What about CPU temperatures and overclocking for someone just starting out?
What about CPU temperatures and overclocking for someone just starting out?
My rig includes the following components:
CPU: amd 9600x
Memory: msi b850 gaming wifi
RAM: g.skill flare x5 6000 mhz cl36
GPU: zotac 5070 solid oc
Power Supply: fsp 1200w hydro pro
CPU cooler: ag620 deepcool dual tower air cooler
Bios changes made:
- Enabled PBO in manual mode, boost set to 150
- Disabled other settings
- Applied curve optimizer at -30
- Activated expo
Results observed:
- CPU reaches 5.57 before thermal throttling brings clock down to 5.4 under load
- Core temperatures stay around 90, with occasional spikes up to 93 via tdie and tccd
- Individual core temps never reached 90, except briefly on one or two cores depending on workload
Questions:
- Are there ways to improve overclocking while keeping temperatures lower without reducing boost?
- What causes the difference between tdie and actual core temperatures? Should I disregard tdie?
Initial temperatures during stock conditions, excluding PBO, are as follows. What is the case type? What are the ambient room temperatures? Assuming a -30 offset across all cores without causing instability, that indicates a solid chip performance.
Unless you manually adjust frequency and voltages/powers to fixed values, you're not overclocking, just fine-tuning.
What you're describing is optimizing for the highest possible boost frequency, which is any rate above the base clock (3.9GHz).
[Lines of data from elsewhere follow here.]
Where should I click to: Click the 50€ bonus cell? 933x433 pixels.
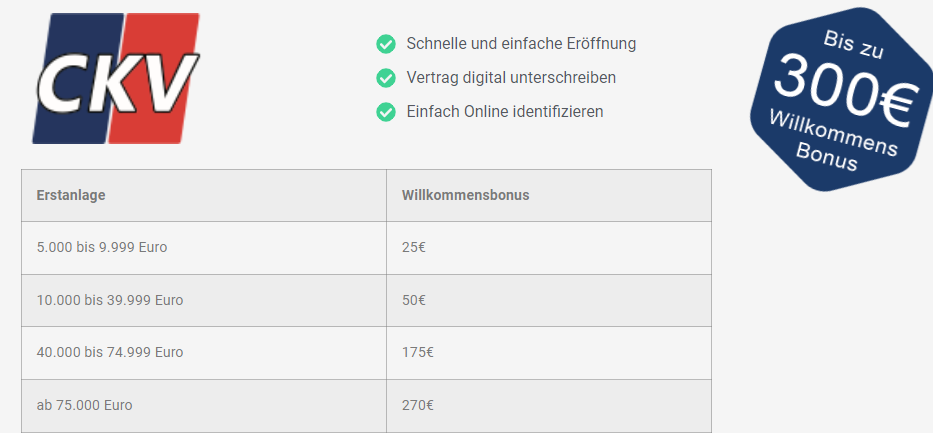pyautogui.click(x=549, y=300)
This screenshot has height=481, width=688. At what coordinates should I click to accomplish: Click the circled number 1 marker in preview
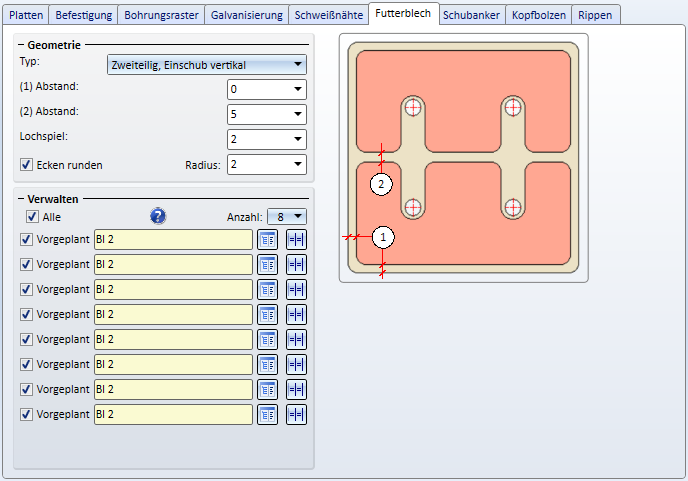pyautogui.click(x=383, y=238)
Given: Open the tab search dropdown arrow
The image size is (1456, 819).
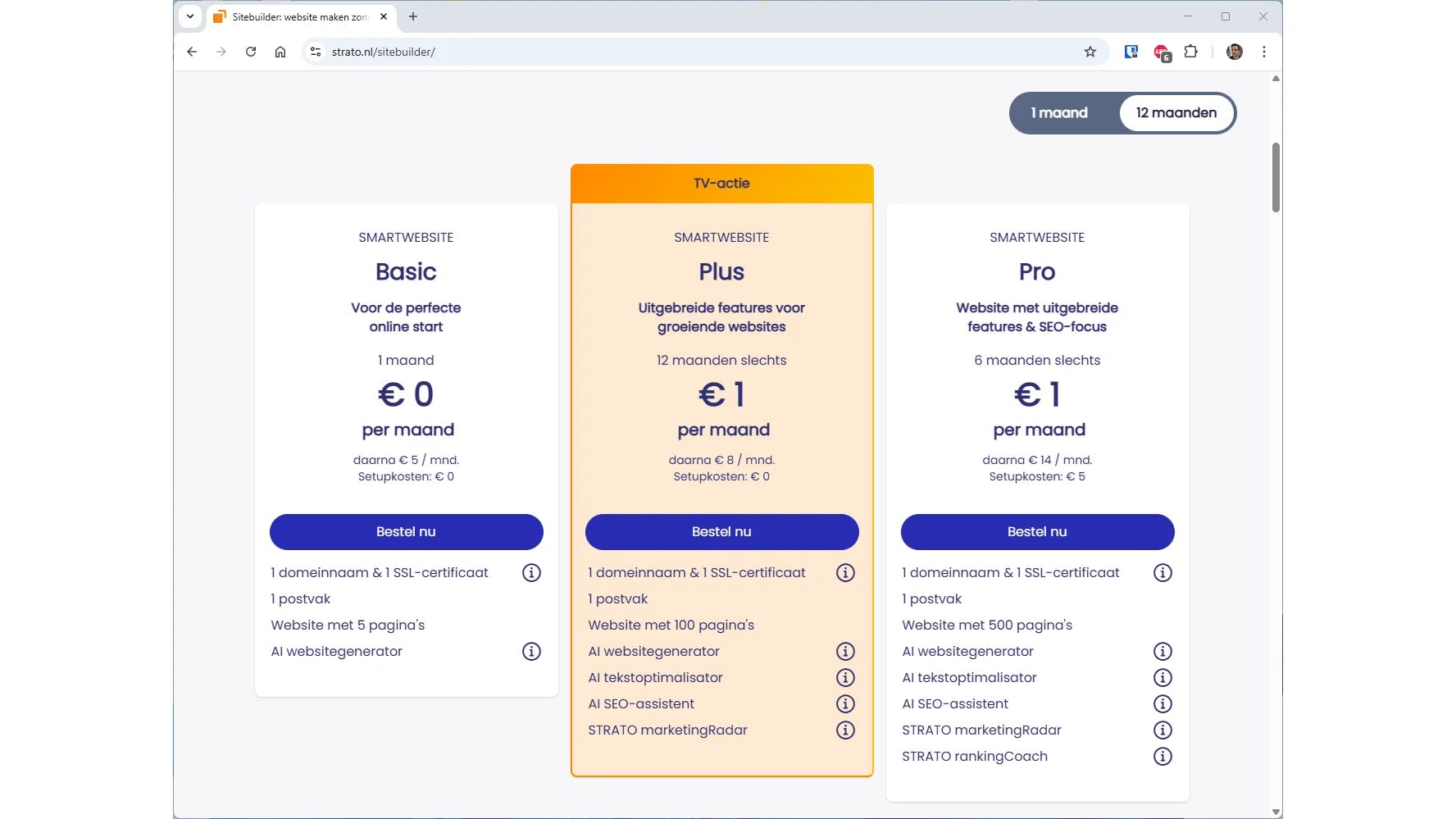Looking at the screenshot, I should point(190,16).
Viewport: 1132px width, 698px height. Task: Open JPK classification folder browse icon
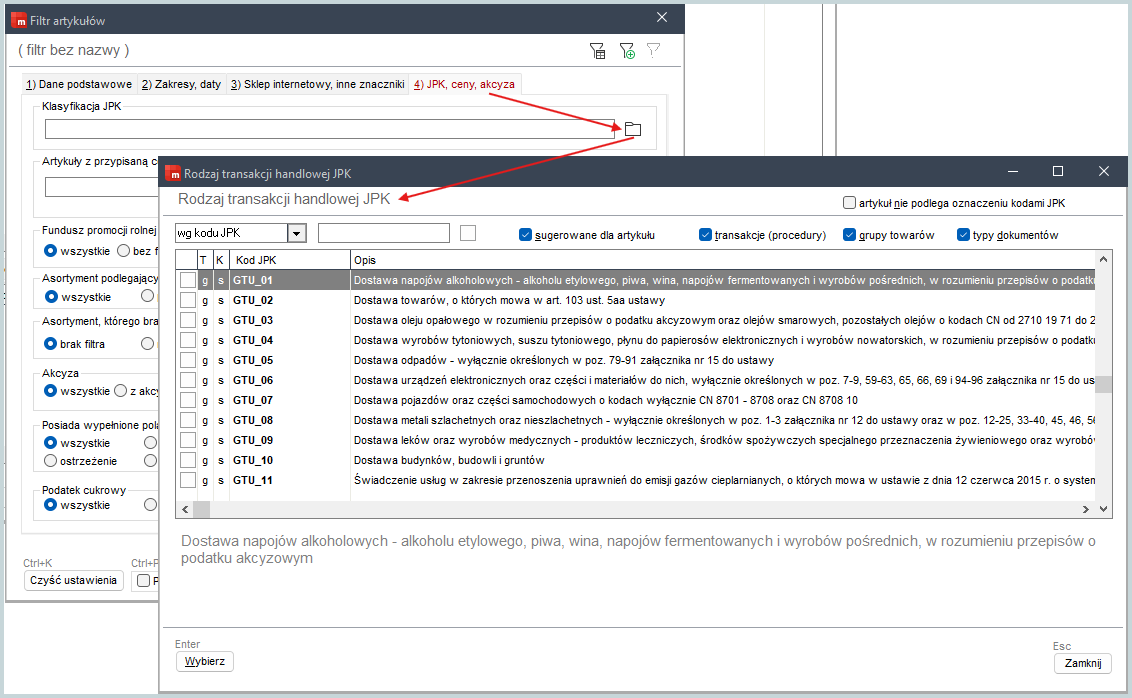pos(632,129)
The standard boost clock for that CPU is 5.4GHz on a single core only.
As with all modern CPUs, Ryzen employs its own boost algorithms, deciding how much and which cores to boost, depending largely on temperatures up to its Tjmax package limits. That's why it reduces to 5.4GHz once the Tjmax is reached.
The only way to bypass this is to manually set the frequency and increase voltage and power, which would require better cooling to prevent reaching Tjmax. Or it will still downclock to protect itself.
Curve Optimizer offers voltage tweaks "on the fly"; of course, lowering them when temperatures hit limits reduces it, not increases it. It's not a tool for raising frequency or overclocking but to assist cooling by reducing voltages.
To better understand what's happening, I recommend using the program HWinfo64, which provides more details, including throttling if it occurs.
Thank you for your response. It was a bit overlooked earlier. Notably, stock temperatures remain relatively stable at idle, roughly 2 to 3 degrees lower, with the die temperature around 45 to 47°C and cores between 30 to 35°C. (CPU draws approximately 25 to 30 watts during idle and about 130 to 135 watts under full load). The variation of around 10 degrees is significant at full capacity.
My initial optimization tried setting the PBO scalar to x10 and boosting to 200, which caused the temperature to spike to 95 and remain there without any stability problems. I then adjusted the scalar back to x1 and reduced the boost to 150, which improved performance. At lower loads, I achieved a 5.57 GHz boost on single-threaded tasks, but above 70% throttling brought it down to 5.4 GHz.
The ambient temperature is between 20 to 25°C since I haven’t activated the heater yet. The room feels colder as winter approaches, and I have floor heating installed, though I don’t place the case directly on the floor. In summer, the AC keeps the space cooler depending on the season.
My case, a local manufacturer model, includes three fans at the front for intake and two at the back and top for exhaust. GPU temperatures are generally stable, rarely exceeding 72°C at full load (around 2880 MHz).
I should also note that temperatures above 90°C never occur during gaming (at 1080p) and appear during heavy tasks like high compression in 7zip or shader compilation, where both RAM and CPU are at maximum. However, since these workloads take longer, I’d prefer they don’t exceed 93°C.
I use a Samsung 990 Evo Plus paired with a 2TB NVMe SSD. HVCI is enabled, but I’m not sure if it impacts performance or temperatures.
Edit: I mentioned adjusting the curve optimizer to negative 40 and ran an hour-long CPU + RAM test (large dataset + normal AVX2). It completed without errors, with temperatures peaking at 82°C and average clock speed of 5.44 GHz, consuming around 115–120 watts—significantly higher than the negative 30 curve.
However, a solo CPU test raised temperatures to 95°C and power usage to 145W (well above the negative 30 curve’s 100 MHz threshold).
Could there be other tests I should perform, or am I in good shape?
Follow-up: I recently experienced a crash in game (BF6). I set the optimizer to negative 35 and ran a test.
Thank you for your reply. I did some preliminary research beforehand and understand the basics. It’s a complex process, so I didn’t want to make too many adjustments, especially since I’m using an air cooler.